• [Extract to read]:
● ● ● ● ● ● ●

 The applicant’s submissions do not really address the primary issue here and concentrate on the outcome sought and the reasons for that rather than whether the application is in fact competent. There is no question that the application was received by the Court at a time when the earlier nominee provisions applied. But, as we have indicated above, that fact is irrelevant to the question we require to address, namely how we should interpret the words “failing agreement with the landlord as to the acquisition by the crofter of croft land tenanted by him”. The applicant makes no attempt to argue that there was any approach to the landlord prior to the application being lodged. There is no denial of the landlord’s statement that the application was the first intimation from the tenant that she wished to purchase the croft. Accordingly we must treat that statement as undisputed.
 The landlords argue, in essence, that litigation should be used only where there is a dispute which requires to be resolved and that the words “failing agreement” should be given their ordinary meaning – and that since there had been no attempt at an agreement, there could be no “failing”.

● ● ● ● ● ● ●

• [Excerpted records]:

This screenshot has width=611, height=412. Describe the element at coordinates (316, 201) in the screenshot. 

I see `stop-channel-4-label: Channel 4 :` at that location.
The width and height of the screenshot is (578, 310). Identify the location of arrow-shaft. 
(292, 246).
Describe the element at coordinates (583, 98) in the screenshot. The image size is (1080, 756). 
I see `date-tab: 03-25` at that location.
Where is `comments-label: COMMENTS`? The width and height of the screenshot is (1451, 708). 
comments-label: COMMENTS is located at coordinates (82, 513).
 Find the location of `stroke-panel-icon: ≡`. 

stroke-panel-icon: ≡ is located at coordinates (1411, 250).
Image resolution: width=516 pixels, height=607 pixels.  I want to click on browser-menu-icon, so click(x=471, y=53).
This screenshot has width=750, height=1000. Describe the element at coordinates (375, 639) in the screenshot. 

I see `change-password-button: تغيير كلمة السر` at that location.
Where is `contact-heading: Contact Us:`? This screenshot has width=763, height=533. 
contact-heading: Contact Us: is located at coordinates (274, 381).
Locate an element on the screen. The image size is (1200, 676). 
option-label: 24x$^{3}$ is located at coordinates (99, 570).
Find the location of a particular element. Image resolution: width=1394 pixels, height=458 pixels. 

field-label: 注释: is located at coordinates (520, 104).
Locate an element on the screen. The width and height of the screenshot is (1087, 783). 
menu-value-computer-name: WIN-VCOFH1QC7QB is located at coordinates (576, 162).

● ● ● ● ● ● ●

• [Brief 1]:
Answer these questions from the passage on the croft application:
(a) When did the Court receive the application?
(b) According to the landlord's statement, what was the application?
(c) According to the landlords, when should litigation be used?
• [Brief 2]:
Write out the part of the passage on the croft application that opens with "The applicant’s submissions" and closes with "statement as undisputed.", changing "Court" to "tribunal".
• [Brief 3]:
Say whether each statement agrees with the passage on the croft application, answering yes or no and quoting the words that decide it:
(a) The applicant argues that the landlord was approached before the application was lodged.
(b) The landlords want the words "failing agreement" given their ordinary meaning.
(c) The landlord's statement is treated as undisputed.

• [Solution 1]:
(a) At a time when the earlier nominee provisions applied.
(b) The first intimation from the tenant that she wished to purchase the croft.
(c) Only where there is a dispute which requires to be resolved.

• [Solution 2]:
The applicant’s submissions do not really address the primary issue here and concentrate on the outcome sought and the reasons for that rather than whether the application is in fact competent. There is no question that the application was received by the tribunal at a time when the earlier nominee provisions applied. But, as we have indicated above, that fact is irrelevant to the question we require to address, namely how we should interpret the words “failing agreement with the landlord as to the acquisition by the crofter of croft land tenanted by him”. The applicant makes no attempt to argue that there was any approach to the landlord prior to the application being lodged. There is no denial of the landlord’s statement that the application was the first intimation from the tenant that she wished to purchase the croft. Accordingly we must treat that statement as undisputed.

• [Solution 3]:
(a) No: "The applicant makes no attempt to argue that there was any approach to the landlord prior to the application being lodged."
(b) Yes: "the words “failing agreement” should be given their ordinary meaning"
(c) Yes: "Accordingly we must treat that statement as undisputed."